**What you will do:**
Write out only the lines from the line containing "Image resolution: width=1920" to the end of the listing below, both included, exactly as they stand. Drop the pictures.

**Data shown:**
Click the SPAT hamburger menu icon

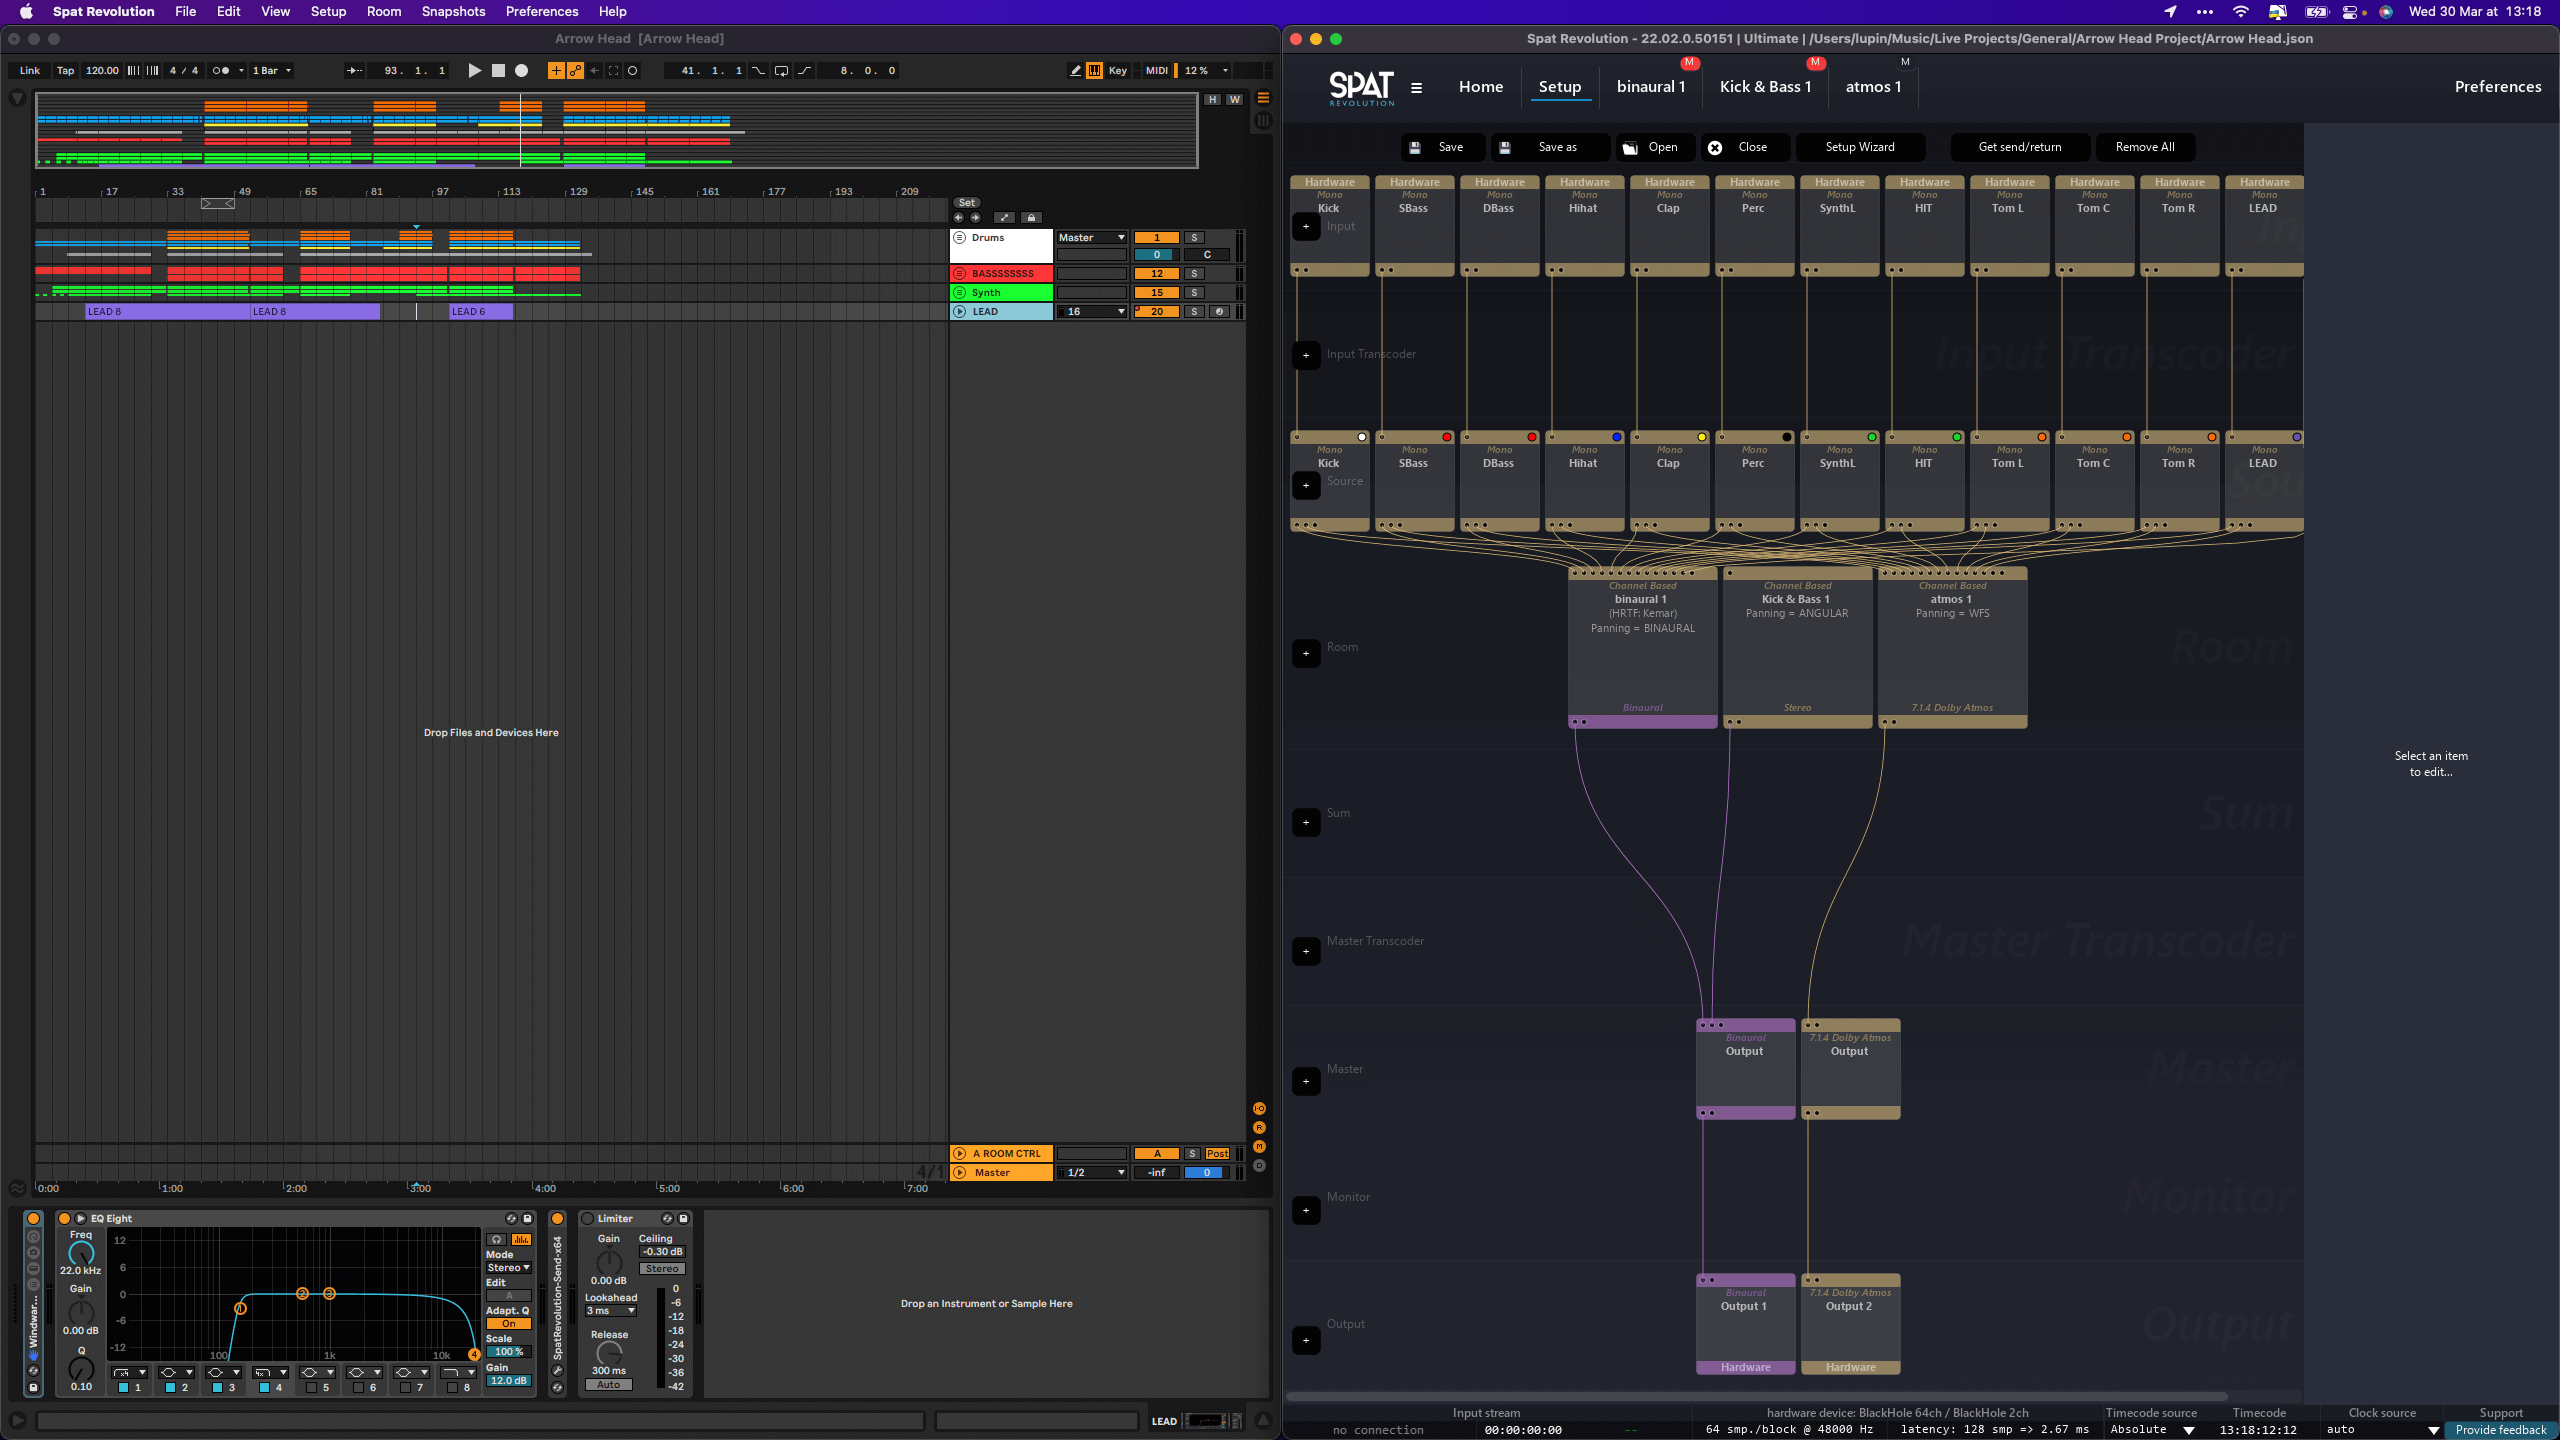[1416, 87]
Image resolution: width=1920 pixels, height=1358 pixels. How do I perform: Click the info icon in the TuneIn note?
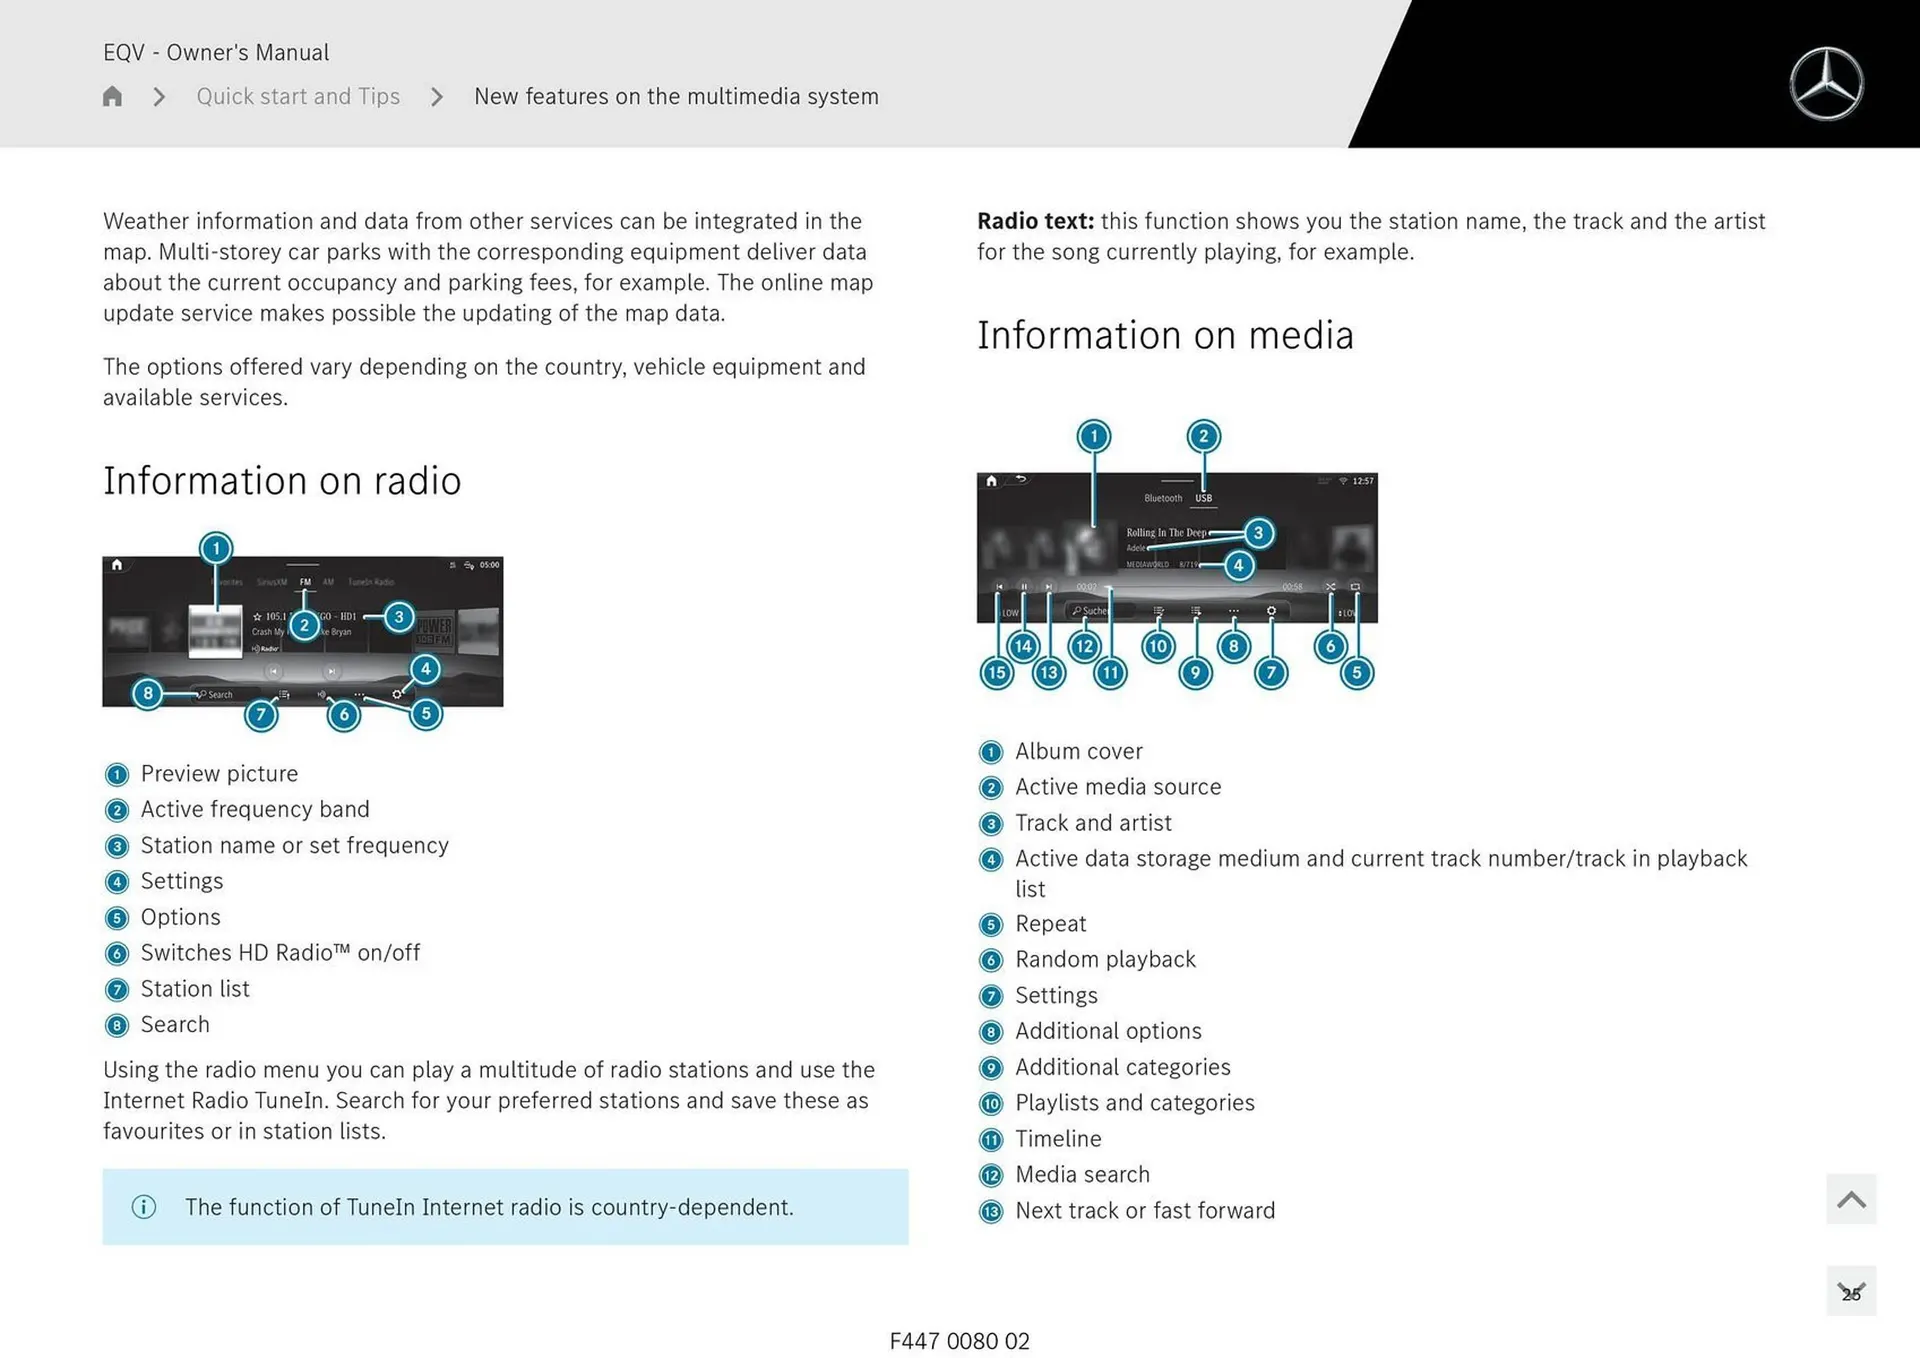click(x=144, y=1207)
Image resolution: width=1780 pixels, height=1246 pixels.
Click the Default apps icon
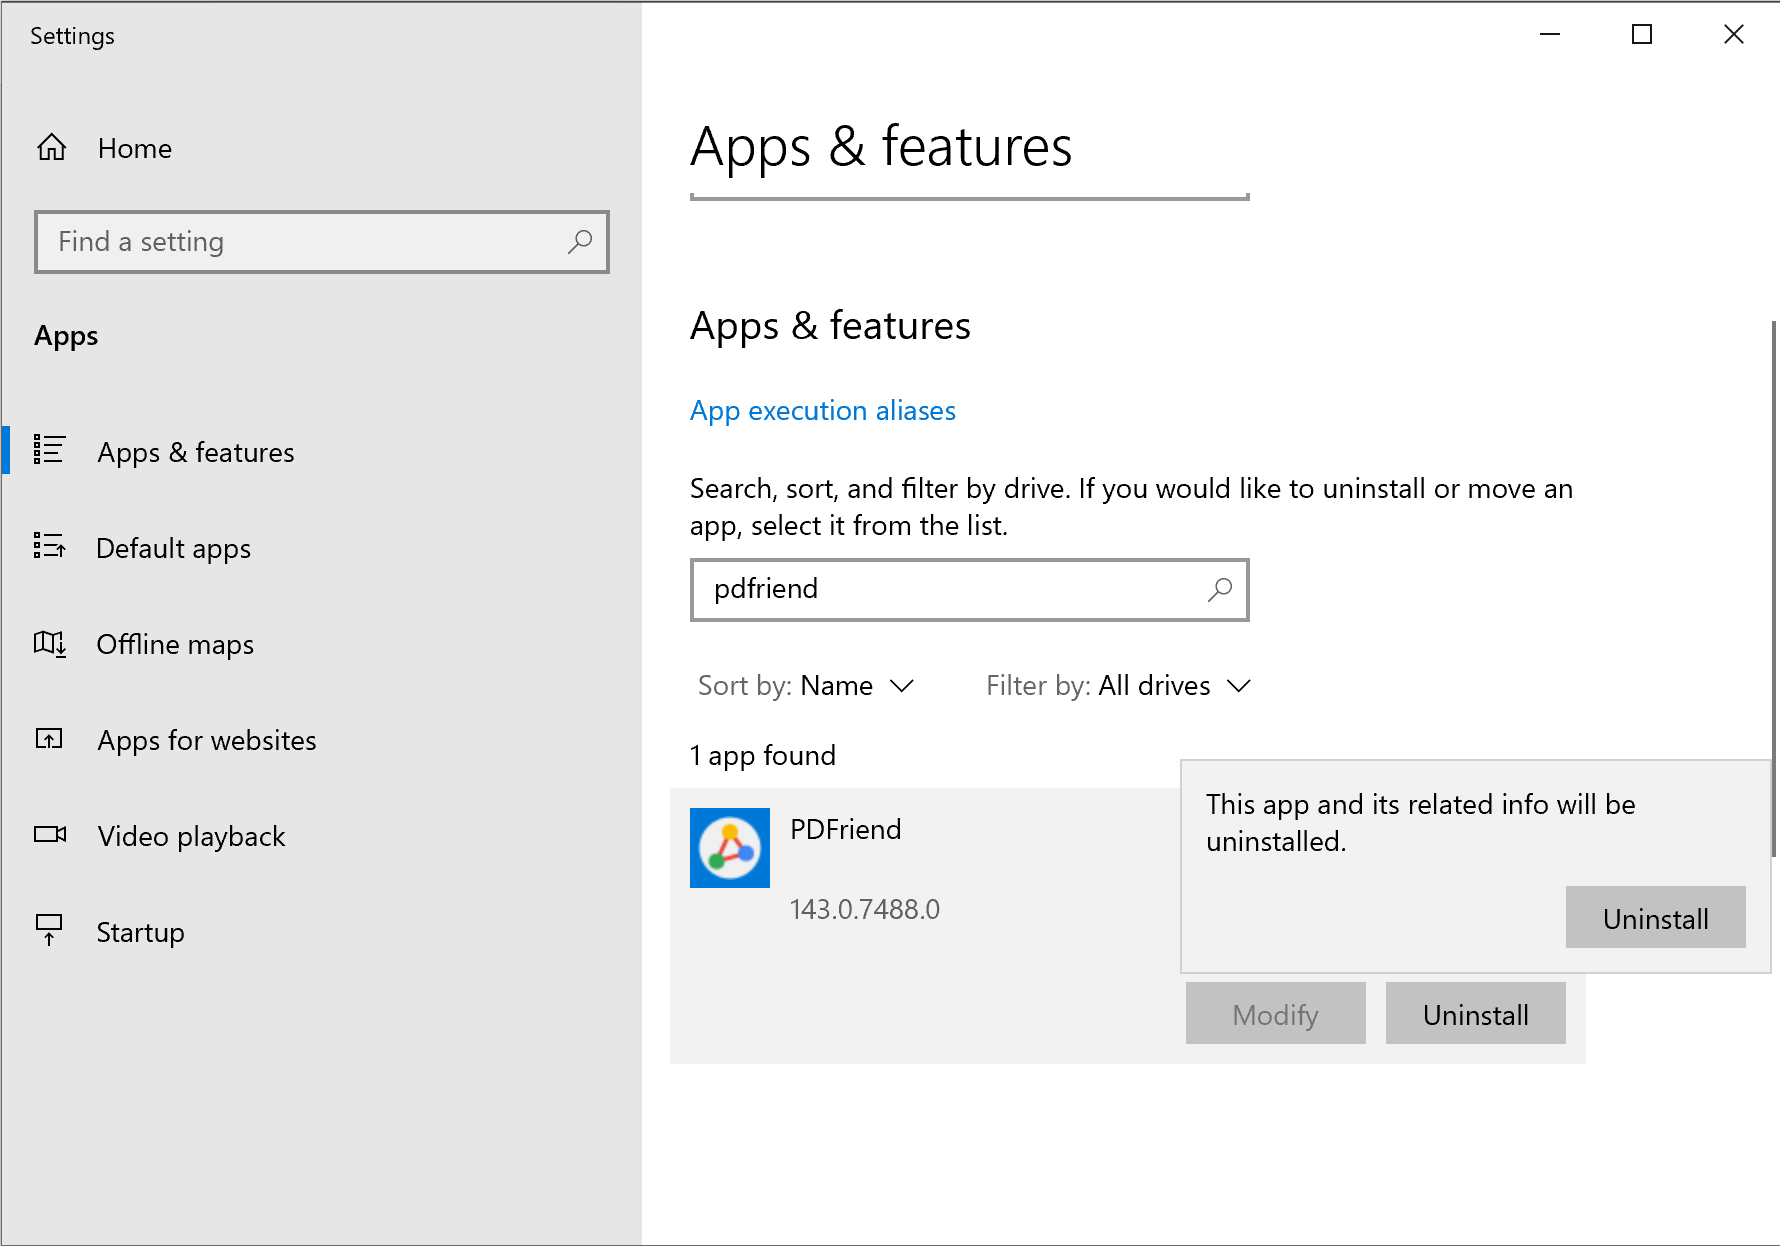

**Written response:**
Image resolution: width=1920 pixels, height=1358 pixels. How do I perform: Click the info icon in the TuneIn note?
click(x=144, y=1207)
Image resolution: width=1780 pixels, height=1246 pixels.
Click the Default apps icon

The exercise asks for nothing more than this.